June 19, 2013, 2:31 PM — SAP has significantly improved the security of its products over the past few years but many of its customers are negligent with their deployments, which exposes them to potential attacks that could cripple their businesses, according to security researchers.
The biggest issue is that companies expose insecure SAP services to the Internet -- not only HTTP services, but also critical administrative interfaces, Alexander Polyakov, chief technology officer at ERPScan, a developer of security monitoring products for SAP systems, said Tuesday.
Between 5 percent and 10 percent of companies that use SAP products expose critical services to the Internet that shouldn't be publicly accessible, Polyakov said. This happens because they want to enable remote management or because of improper configurations, he said.
Most of the services have vulnerabilities that can be easily attacked, Polyakov said.
Publicly available exploits exist for many SAP vulnerabilities, including some that are part of Metasploit, a popular security testing tool.
The percentage of companies with exposed SAP services differs from country to country.

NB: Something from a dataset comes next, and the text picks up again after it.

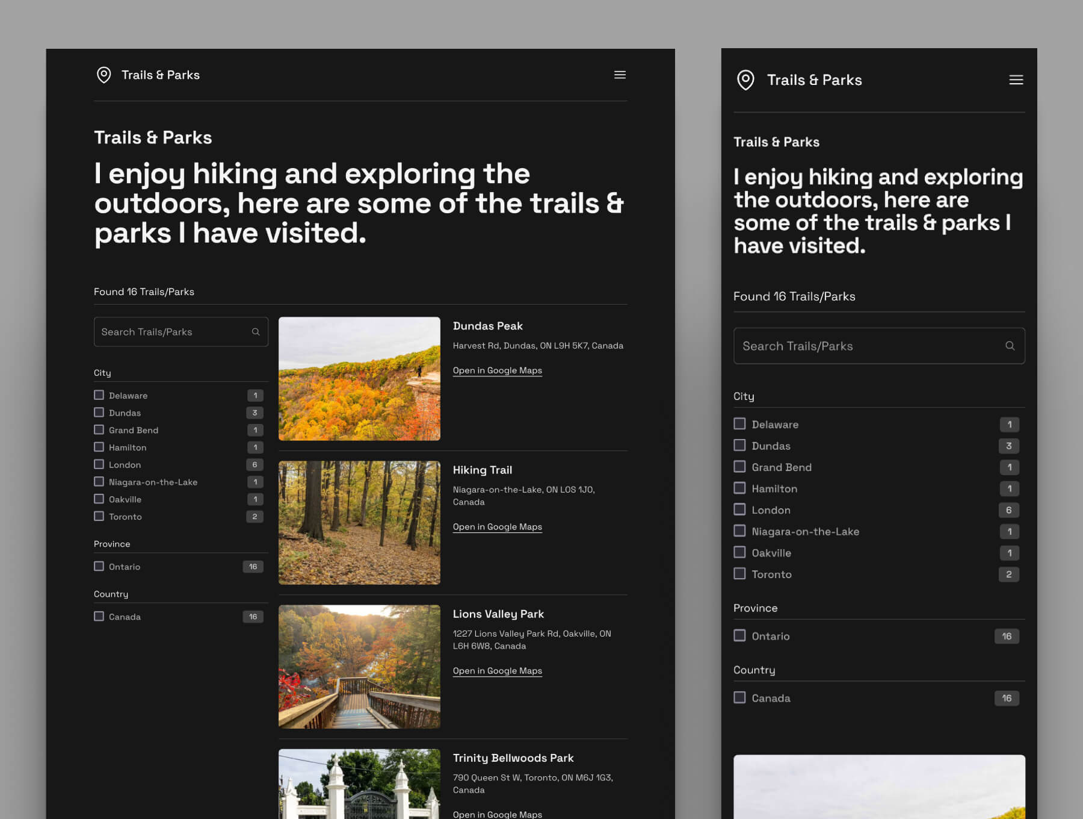Open Lions Valley Park in Google Maps
Screen dimensions: 1083x819
(x=497, y=670)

The situation is better in North America and Europe and worse in the Asia-Pacific region, Africa and Latin America, Polyakov said. However, even 5 percent translates to a very large number of companies, he said.

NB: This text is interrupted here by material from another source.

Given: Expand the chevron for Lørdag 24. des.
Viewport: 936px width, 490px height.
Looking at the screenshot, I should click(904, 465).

Juan Perez-Etchegoyen, the chief technology officer at Onapsis, a Cambridge, Massachusetts-based company that develops security products for ERP systems, believes that the number of companies running vulnerable SAP systems is actually higher than what Polyakov estimates and that it's growing.
"What makes this worse is the fact that many systems are exposed to vulnerabilities with public exploits that have been known for five or even ten years. The risk for these organizations is huge," he said Wednesday via email.
Another problem is the high number of publicly accessible Web servers that run outdated SAP applications. Using Google search, ERPScan researchers identified 695 unique servers with different SAP Web applications, and an additional 3,741 servers were found using the SHODAN search engine.
SAP NetWeaver J2EE and SAP NetWeaver ABAP were the most common SAP applications found on the servers. However, the most common versions of these two applications were SAP NetWeaver ABAP version 7.0 EHP 0 and SAP NetWeaver J2EE version 7.00, both of which were released in 2005.
Deployments of older versions of these products are not necessarily vulnerable if their administrators applied all patches and followed all security advice issued by SAP over the years.
However, it is more likely for an old version deployment to be more vulnerable than a new one, because newer versions of these products are more secure in their default configurations, Polyakov said.